数据处理

img

类型扩展

img

我们先准备下数据,以波士顿房价为例,不过我们不用MLJ@load_boston了,因为我们有许多工作需要DataFrame来完成

using MLJ
using TableView # for showtable

using RDatasets
boston = dataset("MASS", "Boston");
y, X = unpack(boston, col -> col == :MedV, col -> col != :MedV) # MedV 平均房价特征

Tips

用unpack拆包数据集,可以分别用函数指定需要的数据集

科学类型

科学类型介绍

MLJ扩展出了一系列类型来更好地解释数据集,这种类型叫做科学类型 科学类型为模型和指标的搜索与查询提供了便利

模型

models(matching(X,y))
models(matching(X))

julia> info("RidgeRegressor", pkg="MLJLinearModels")
...
# 输入数据的科学类型
 input_scitype = Table{_s23} where _s23<:(AbstractArray{_s25,1} where _s25<:Continuous),
 # 输出数据的科学类型
 target_scitype = AbstractArray{Continuous,1},
...

指标

measures(matching(y))

julia> info(l1)
absolute deviations; aliases: `l1`.
...
# 虽然也是target,但这个其实是输入的数据类型
 target_scitype = Union{AbstractArray{Continuous,1}, AbstractArray{Count,1}},
...

查看科学类型

在数据分析中用到科学类型最多的类型有两种,一种是无限数据Infinite,另一种是有限数据Finite 这里有更详细的资料 Infinite

  1. Continuous 连续数据(其实是小数)

  2. Count 计数数据(其实跟上面的差不多,只不过是整数) Finite

  3. OrderdedFactor 有序的分类数据,像是["bad", "soso", "good"]这样,可以比较

  4. Multiclass 无序的分类数据,像是["Julia", "Rust", "Clojure"]这样,没有任何联系

通常对数据集(带有特征字段的命名元组和DataFrame)采用schema schema(boston)

_.names_.types_.scitypes
CrimFloat64Continuous
ZnFloat64Continuous
IndusFloat64Continuous
ChasInt64Count
NOxFloat64Continuous
RmFloat64Continuous
AgeFloat64Continuous
DisFloat64Continuous
RadInt64Count
TaxInt64Count
PTRatioFloat64Continuous
BlackFloat64Continuous

对没有特征字段的数据可以采用scitype scitype([1,2,3]) AbstractArray{Count, 1}

修改科学类型

修改科学类型用coerce,或可以用原地修改的coerce! 等等,为什么要修改科学类型? 分析数据时,区分

  1. 数据如何编码(例如Int),以及

  2. 应该如何解释数据(例如,类标签,计数等)

如何被编码的数据将被称为机器类型而数据应如何解释将作为被称为科学型(或scitype)
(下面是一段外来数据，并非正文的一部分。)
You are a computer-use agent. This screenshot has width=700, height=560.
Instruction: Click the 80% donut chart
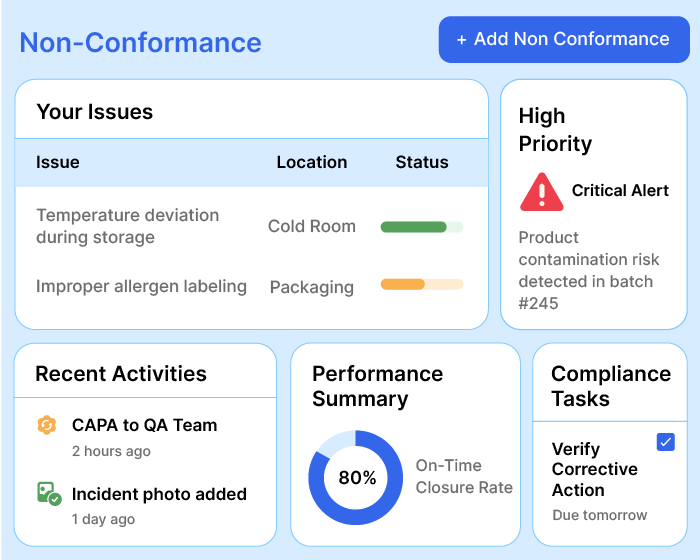pos(356,478)
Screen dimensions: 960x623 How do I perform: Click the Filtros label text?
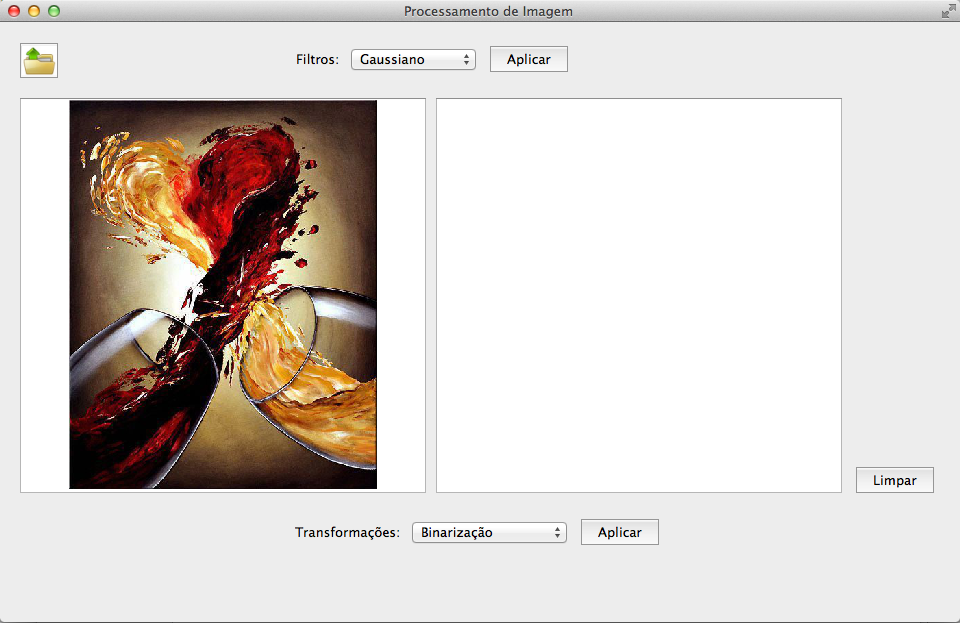coord(317,59)
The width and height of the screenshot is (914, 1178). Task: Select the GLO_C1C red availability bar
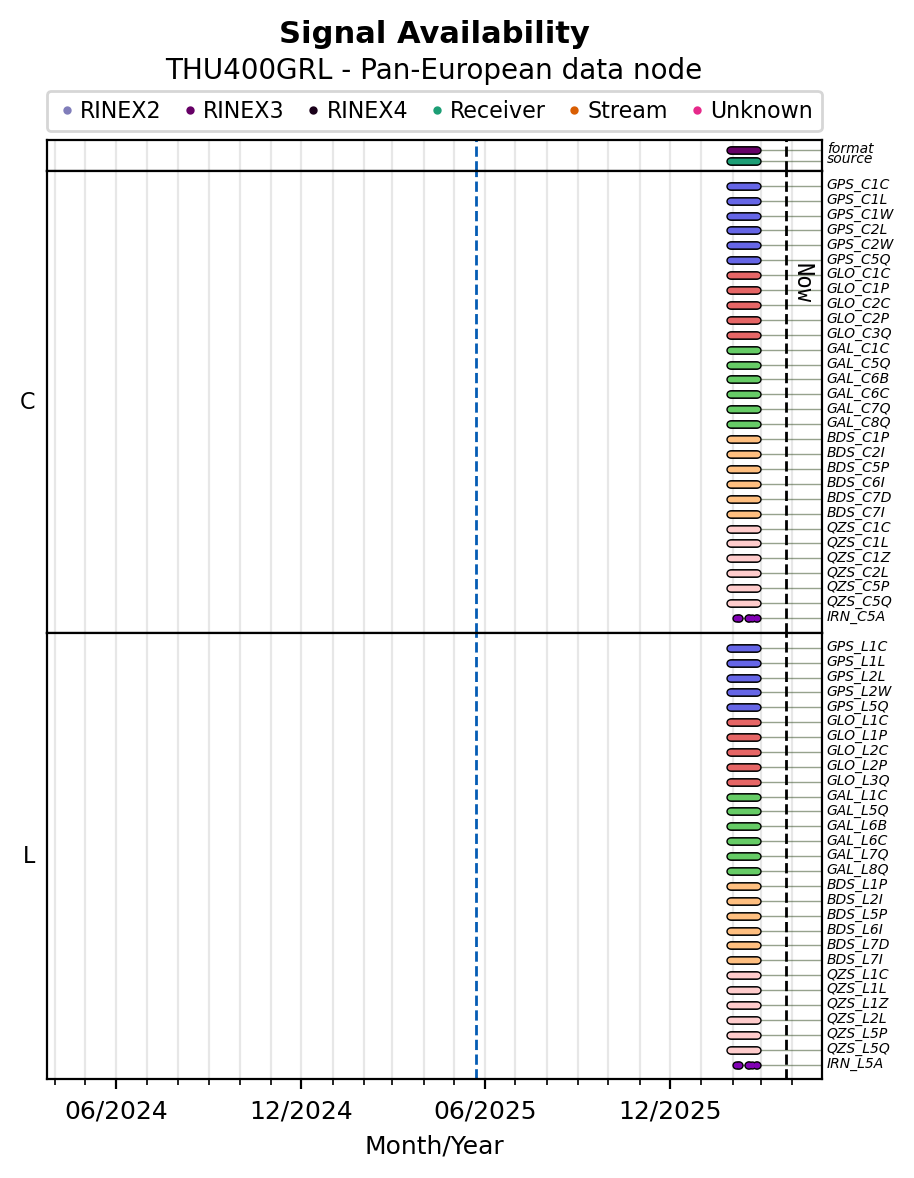point(743,275)
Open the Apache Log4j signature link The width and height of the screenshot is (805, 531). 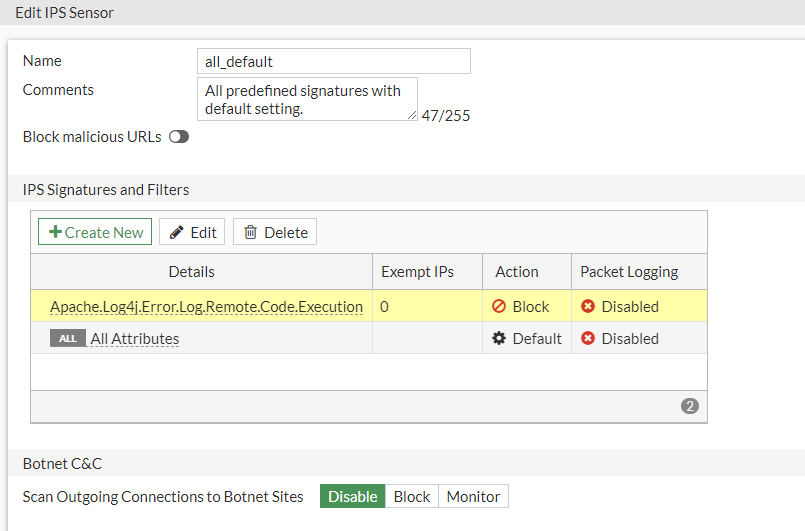pyautogui.click(x=206, y=307)
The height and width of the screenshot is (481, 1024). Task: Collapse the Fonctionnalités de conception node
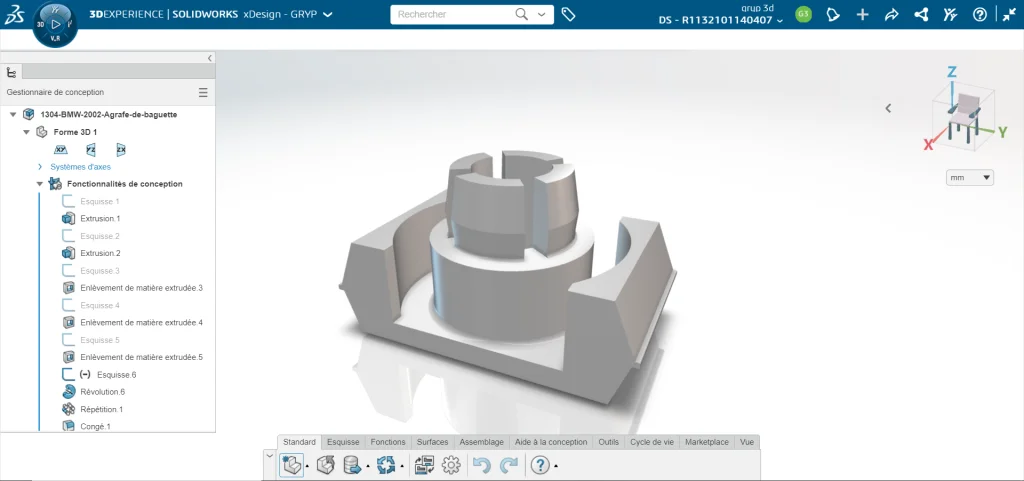(40, 184)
但是,在许多其他情况下,可能会有歧义,我们在下面列出一些示例:

  1. Int向量例如[1, 2, ...],应将其解释为分类标签,

  2. Int向量例如[1, 2, ...],应将其解释为计数数据,

  3. String向量["High", "Low", "High", ...],应将其解释为有序的分类标签,

  4. String例如的向量["John", "Maria", ...],应将其解释为无序的多分类数据

  5. 浮点向量[1.5, 1.5, -2.3, -2.3],应将其解释为分类数据(例如,某些设置的几个可能值)等。
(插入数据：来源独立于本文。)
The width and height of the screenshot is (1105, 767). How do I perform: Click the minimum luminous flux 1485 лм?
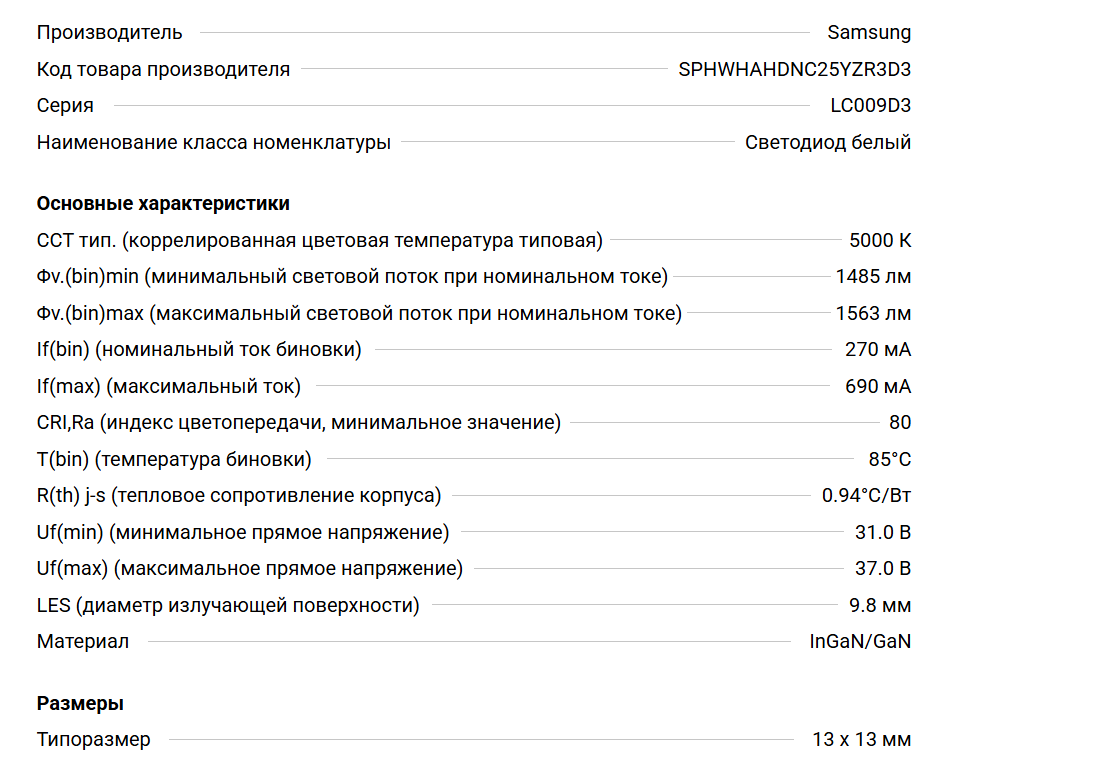pyautogui.click(x=873, y=276)
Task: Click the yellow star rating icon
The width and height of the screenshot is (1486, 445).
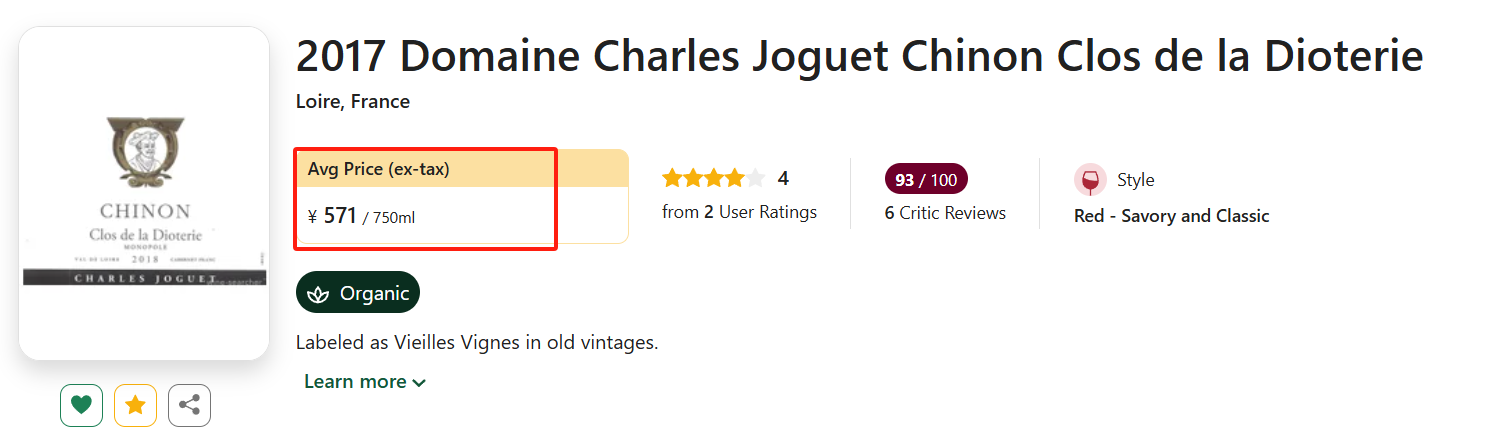Action: click(x=135, y=405)
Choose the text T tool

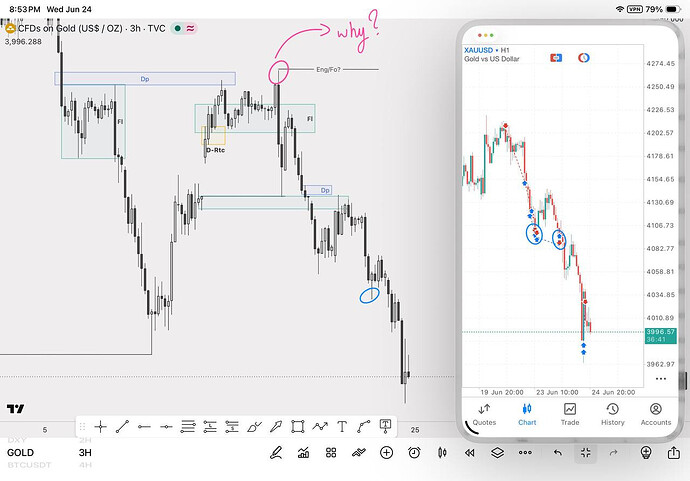click(x=342, y=426)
为了了解决这种歧异,并更好的对数据集作出解释,我们可以手动修改数据集的科学类型 承接上面的例子

X = (col_1 = [1,2,3],
	 col_2 = [1,2,3],
	 col_3 = ["High", "Low", "High"],
	 col_4 = ["John", "Maria", "Mike"],
	 col_5 = [1.5, 1.5, -2.3, -2.3])
schema(X)	 

_.name_.types_.scitypes
col_1Int64Count
col_2Int64Count
col_3StringTextual
col_4StringTextual
col_5Float64Continuous
Xhat = coerce(X, :col_1 => OrderedFactor, # 这里的分类数据用OrderedFactor来做个例子好了
	      :col_2 => Count, # 可有可无
		  :col_3 => OrderedFactor,
		  :col_4 => Multiclass,
		  :col_5 => Multiclass) 
schema(Xhat)

_.names_.types_.scitypes
col_1CategoricalValue{Int64,UInt32}OrderedFactor{3}
col_2Int64Count
col_3CategoricalValue{String,UInt32}OrderedFactor{2}
col_4CategoricalValue{String,UInt32}Multiclass{3}
col_5CategoricalValue{Float64,UInt32}Multiclass{2}

那么有没有省力的方法帮助我们修改科学类型? 可以用autotype来指定一些选项,如

  1. :few_to_finite 如果向量中数据很少,但有很多重复的,转为分类类型Finite

  2. :discrete_to_continuous 将离散的Count, Integer转为Continuous

  3. :string_to_multiclass 将String变量转为多分类变量 举几个例子 autotype(X, :few_to_finite)

Dict{Symbol,Type} with 5 entries:
  :col_5 => OrderedFactor
  :col_2 => OrderedFactor
  :col_3 => Multiclass
  :col_4 => Multiclass
  :col_1 => OrderedFactor

autotype(X, :discrete_to_continuous)

Dict{Symbol,Type} with 2 entries:
  :col_2 => Continuous
  :col_1 => Continuous

autotype(X, :string_to_multiclass)

Dict{Symbol,Type} with 2 entries:
  :col_3 => Multiclass
  :col_4 => Multiclass

如果要传入多个参数,把他们包装起来 autotype(X, (:string_to_multiclass, :few_to_finite))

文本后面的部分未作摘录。